(Data listing)
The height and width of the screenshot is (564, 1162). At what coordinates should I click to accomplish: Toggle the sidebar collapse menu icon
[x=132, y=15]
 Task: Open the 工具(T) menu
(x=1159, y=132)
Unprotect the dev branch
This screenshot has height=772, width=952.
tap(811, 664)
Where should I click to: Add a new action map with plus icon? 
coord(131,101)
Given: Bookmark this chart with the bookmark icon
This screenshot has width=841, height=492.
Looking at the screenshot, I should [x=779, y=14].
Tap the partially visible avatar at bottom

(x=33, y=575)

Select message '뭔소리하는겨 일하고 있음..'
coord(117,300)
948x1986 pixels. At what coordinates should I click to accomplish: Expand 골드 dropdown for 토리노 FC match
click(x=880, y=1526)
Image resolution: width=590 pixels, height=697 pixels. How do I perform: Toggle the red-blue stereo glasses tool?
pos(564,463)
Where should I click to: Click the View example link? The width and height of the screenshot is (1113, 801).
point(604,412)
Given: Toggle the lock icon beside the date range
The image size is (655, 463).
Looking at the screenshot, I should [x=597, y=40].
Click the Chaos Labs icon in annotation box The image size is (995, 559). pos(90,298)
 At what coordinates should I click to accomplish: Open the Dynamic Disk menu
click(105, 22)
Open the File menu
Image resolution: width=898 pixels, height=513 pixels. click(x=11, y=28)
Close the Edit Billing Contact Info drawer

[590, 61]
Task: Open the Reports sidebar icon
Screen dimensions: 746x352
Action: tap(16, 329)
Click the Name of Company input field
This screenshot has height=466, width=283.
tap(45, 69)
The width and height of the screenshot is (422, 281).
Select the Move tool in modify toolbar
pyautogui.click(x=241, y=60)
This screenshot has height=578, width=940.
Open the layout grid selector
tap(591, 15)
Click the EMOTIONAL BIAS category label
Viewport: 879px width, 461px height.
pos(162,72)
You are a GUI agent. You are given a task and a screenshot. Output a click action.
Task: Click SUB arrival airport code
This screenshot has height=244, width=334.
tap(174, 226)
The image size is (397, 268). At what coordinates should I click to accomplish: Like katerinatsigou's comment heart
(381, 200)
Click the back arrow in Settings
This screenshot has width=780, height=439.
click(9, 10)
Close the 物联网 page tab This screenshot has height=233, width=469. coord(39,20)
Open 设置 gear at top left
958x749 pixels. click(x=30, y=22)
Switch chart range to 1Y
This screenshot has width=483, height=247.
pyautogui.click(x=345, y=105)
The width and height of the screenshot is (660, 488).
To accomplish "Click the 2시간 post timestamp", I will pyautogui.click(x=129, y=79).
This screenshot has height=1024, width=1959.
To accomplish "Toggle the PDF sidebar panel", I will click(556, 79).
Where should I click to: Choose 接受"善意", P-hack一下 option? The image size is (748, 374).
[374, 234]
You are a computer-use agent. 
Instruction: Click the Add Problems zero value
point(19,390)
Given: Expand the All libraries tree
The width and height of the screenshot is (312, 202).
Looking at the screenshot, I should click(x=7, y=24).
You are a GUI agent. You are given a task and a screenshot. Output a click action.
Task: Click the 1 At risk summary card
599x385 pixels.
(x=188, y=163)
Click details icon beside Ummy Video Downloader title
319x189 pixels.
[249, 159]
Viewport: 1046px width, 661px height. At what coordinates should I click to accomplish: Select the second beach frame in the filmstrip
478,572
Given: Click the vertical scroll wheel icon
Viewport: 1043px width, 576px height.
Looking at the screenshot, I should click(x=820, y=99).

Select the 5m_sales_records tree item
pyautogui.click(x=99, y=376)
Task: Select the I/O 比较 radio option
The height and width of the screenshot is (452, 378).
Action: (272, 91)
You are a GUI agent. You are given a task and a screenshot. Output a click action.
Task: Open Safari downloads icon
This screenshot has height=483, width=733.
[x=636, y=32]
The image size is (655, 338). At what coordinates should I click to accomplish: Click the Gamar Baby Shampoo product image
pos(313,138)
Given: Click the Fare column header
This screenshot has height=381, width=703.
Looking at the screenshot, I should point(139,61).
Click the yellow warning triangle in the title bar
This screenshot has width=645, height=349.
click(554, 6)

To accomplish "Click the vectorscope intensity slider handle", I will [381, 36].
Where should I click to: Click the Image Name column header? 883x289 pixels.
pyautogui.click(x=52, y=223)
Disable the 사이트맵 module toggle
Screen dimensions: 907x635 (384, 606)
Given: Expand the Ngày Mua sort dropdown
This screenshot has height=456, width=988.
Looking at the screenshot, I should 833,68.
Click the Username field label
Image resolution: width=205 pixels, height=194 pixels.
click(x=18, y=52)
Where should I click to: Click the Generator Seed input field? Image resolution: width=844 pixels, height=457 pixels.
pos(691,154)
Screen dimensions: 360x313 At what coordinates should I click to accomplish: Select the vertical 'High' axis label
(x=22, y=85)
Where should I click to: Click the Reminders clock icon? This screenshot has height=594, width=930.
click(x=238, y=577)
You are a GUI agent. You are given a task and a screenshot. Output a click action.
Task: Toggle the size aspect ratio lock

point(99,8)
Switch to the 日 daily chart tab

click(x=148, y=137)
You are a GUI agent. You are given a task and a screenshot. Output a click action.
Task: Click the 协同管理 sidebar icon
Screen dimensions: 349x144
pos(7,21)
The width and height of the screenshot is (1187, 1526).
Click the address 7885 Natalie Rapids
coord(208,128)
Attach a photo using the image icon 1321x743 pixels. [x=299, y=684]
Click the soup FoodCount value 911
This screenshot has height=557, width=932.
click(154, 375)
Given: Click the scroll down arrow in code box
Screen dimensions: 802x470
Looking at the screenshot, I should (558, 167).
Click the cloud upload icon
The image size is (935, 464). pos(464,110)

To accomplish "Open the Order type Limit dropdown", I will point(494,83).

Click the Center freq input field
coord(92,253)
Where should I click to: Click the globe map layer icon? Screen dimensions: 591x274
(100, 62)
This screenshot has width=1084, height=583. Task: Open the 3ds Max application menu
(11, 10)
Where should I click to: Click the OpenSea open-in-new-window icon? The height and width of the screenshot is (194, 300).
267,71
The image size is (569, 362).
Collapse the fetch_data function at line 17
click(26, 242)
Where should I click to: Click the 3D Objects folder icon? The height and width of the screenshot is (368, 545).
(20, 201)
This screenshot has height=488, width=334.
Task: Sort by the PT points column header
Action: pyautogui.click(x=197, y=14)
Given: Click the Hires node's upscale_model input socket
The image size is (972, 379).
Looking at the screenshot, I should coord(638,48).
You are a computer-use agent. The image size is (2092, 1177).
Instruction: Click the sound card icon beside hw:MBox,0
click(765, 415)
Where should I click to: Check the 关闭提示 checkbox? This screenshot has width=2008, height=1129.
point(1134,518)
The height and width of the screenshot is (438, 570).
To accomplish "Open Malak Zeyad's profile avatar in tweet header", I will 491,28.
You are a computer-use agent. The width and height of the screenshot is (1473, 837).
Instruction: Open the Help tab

» **Problem description**
Copy every entry in the data listing above, reproducing each line without any change.

» **Answer to the task**
The height and width of the screenshot is (564, 1162). At what coordinates should I click to accomplish: Toggle the sidebar collapse menu icon
[x=132, y=15]
 Task: Open the 工具(T) menu
(x=1159, y=132)
Unprotect the dev branch
This screenshot has height=772, width=952.
tap(811, 664)
Where should I click to: Add a new action map with plus icon? 
coord(131,101)
Given: Bookmark this chart with the bookmark icon
This screenshot has width=841, height=492.
Looking at the screenshot, I should [x=779, y=14].
Tap the partially visible avatar at bottom

(x=33, y=575)

Select message '뭔소리하는겨 일하고 있음..'
coord(117,300)
948x1986 pixels. At what coordinates should I click to accomplish: Expand 골드 dropdown for 토리노 FC match
click(x=880, y=1526)
Image resolution: width=590 pixels, height=697 pixels. How do I perform: Toggle the red-blue stereo glasses tool?
pos(564,463)
Where should I click to: Click the View example link? The width and height of the screenshot is (1113, 801).
point(604,412)
Given: Toggle the lock icon beside the date range
The image size is (655, 463).
Looking at the screenshot, I should [x=597, y=40].
Click the Chaos Labs icon in annotation box The image size is (995, 559). pos(90,298)
 At what coordinates should I click to accomplish: Open the Dynamic Disk menu
click(105, 22)
Open the File menu
Image resolution: width=898 pixels, height=513 pixels. click(x=11, y=28)
Close the Edit Billing Contact Info drawer

[590, 61]
Task: Open the Reports sidebar icon
Screen dimensions: 746x352
Action: tap(16, 329)
Click the Name of Company input field
This screenshot has height=466, width=283.
tap(45, 69)
The width and height of the screenshot is (422, 281).
Select the Move tool in modify toolbar
pyautogui.click(x=241, y=60)
This screenshot has height=578, width=940.
Open the layout grid selector
tap(591, 15)
Click the EMOTIONAL BIAS category label
Viewport: 879px width, 461px height.
pos(162,72)
You are a GUI agent. You are given a task and a screenshot. Output a click action.
Task: Click SUB arrival airport code
This screenshot has height=244, width=334.
tap(174, 226)
The image size is (397, 268). At what coordinates should I click to accomplish: Like katerinatsigou's comment heart
(381, 200)
Click the back arrow in Settings
This screenshot has width=780, height=439.
click(9, 10)
Close the 物联网 page tab This screenshot has height=233, width=469. coord(39,20)
Open 设置 gear at top left
958x749 pixels. click(x=30, y=22)
Switch chart range to 1Y
This screenshot has width=483, height=247.
pyautogui.click(x=345, y=105)
The width and height of the screenshot is (660, 488).
To accomplish "Click the 2시간 post timestamp", I will pyautogui.click(x=129, y=79).
This screenshot has height=1024, width=1959.
To accomplish "Toggle the PDF sidebar panel", I will click(556, 79).
Where should I click to: Choose 接受"善意", P-hack一下 option? The image size is (748, 374).
[374, 234]
You are a computer-use agent. 
Instruction: Click the Add Problems zero value
point(19,390)
Given: Expand the All libraries tree
The width and height of the screenshot is (312, 202).
Looking at the screenshot, I should click(x=7, y=24).
You are a GUI agent. You are given a task and a screenshot. Output a click action.
Task: Click the 1 At risk summary card
599x385 pixels.
(x=188, y=163)
Click details icon beside Ummy Video Downloader title
319x189 pixels.
[249, 159]
Viewport: 1046px width, 661px height. At what coordinates should I click to accomplish: Select the second beach frame in the filmstrip
478,572
Given: Click the vertical scroll wheel icon
Viewport: 1043px width, 576px height.
Looking at the screenshot, I should click(x=820, y=99).

Select the 5m_sales_records tree item
pyautogui.click(x=99, y=376)
Task: Select the I/O 比较 radio option
The height and width of the screenshot is (452, 378).
Action: (272, 91)
You are a GUI agent. You are given a task and a screenshot. Output a click action.
Task: Open Safari downloads icon
This screenshot has height=483, width=733.
[x=636, y=32]
The image size is (655, 338). At what coordinates should I click to accomplish: Click the Gamar Baby Shampoo product image
pos(313,138)
Given: Click the Fare column header
This screenshot has height=381, width=703.
Looking at the screenshot, I should point(139,61).
Click the yellow warning triangle in the title bar
This screenshot has width=645, height=349.
click(554, 6)

To accomplish "Click the vectorscope intensity slider handle", I will [381, 36].
Where should I click to: Click the Image Name column header? 883x289 pixels.
pyautogui.click(x=52, y=223)
Disable the 사이트맵 module toggle
Screen dimensions: 907x635 (384, 606)
Given: Expand the Ngày Mua sort dropdown
This screenshot has height=456, width=988.
Looking at the screenshot, I should 833,68.
Click the Username field label
Image resolution: width=205 pixels, height=194 pixels.
click(x=18, y=52)
Where should I click to: Click the Generator Seed input field? Image resolution: width=844 pixels, height=457 pixels.
pos(691,154)
Screen dimensions: 360x313 At what coordinates should I click to accomplish: Select the vertical 'High' axis label
(x=22, y=85)
Where should I click to: Click the Reminders clock icon? This screenshot has height=594, width=930.
click(x=238, y=577)
You are a GUI agent. You are given a task and a screenshot. Output a click action.
Task: Toggle the size aspect ratio lock

point(99,8)
Switch to the 日 daily chart tab

click(x=148, y=137)
You are a GUI agent. You are given a task and a screenshot. Output a click action.
Task: Click the 协同管理 sidebar icon
Screen dimensions: 349x144
pos(7,21)
The width and height of the screenshot is (1187, 1526).
Click the address 7885 Natalie Rapids
coord(208,128)
Attach a photo using the image icon 1321x743 pixels. [x=299, y=684]
Click the soup FoodCount value 911
This screenshot has height=557, width=932.
click(154, 375)
Given: Click the scroll down arrow in code box
Screen dimensions: 802x470
Looking at the screenshot, I should (558, 167).
Click the cloud upload icon
The image size is (935, 464). pos(464,110)

To accomplish "Open the Order type Limit dropdown", I will point(494,83).

Click the Center freq input field
coord(92,253)
Where should I click to: Click the globe map layer icon? Screen dimensions: 591x274
(100, 62)
This screenshot has width=1084, height=583. Task: Open the 3ds Max application menu
(11, 10)
Where should I click to: Click the OpenSea open-in-new-window icon? The height and width of the screenshot is (194, 300).
267,71
The image size is (569, 362).
Collapse the fetch_data function at line 17
click(26, 242)
Where should I click to: Click the 3D Objects folder icon? The height and width of the screenshot is (368, 545).
(20, 201)
This screenshot has height=488, width=334.
Task: Sort by the PT points column header
Action: pyautogui.click(x=197, y=14)
Given: Click the Hires node's upscale_model input socket
The image size is (972, 379).
Looking at the screenshot, I should coord(638,48).
You are a computer-use agent. The image size is (2092, 1177).
Instruction: Click the sound card icon beside hw:MBox,0
click(765, 415)
Where should I click to: Check the 关闭提示 checkbox? This screenshot has width=2008, height=1129.
point(1134,518)
The height and width of the screenshot is (438, 570).
To accomplish "Open Malak Zeyad's profile avatar in tweet header", I will 491,28.
You are a computer-use agent. The width and height of the screenshot is (1473, 837).
Instruction: Open the Help tab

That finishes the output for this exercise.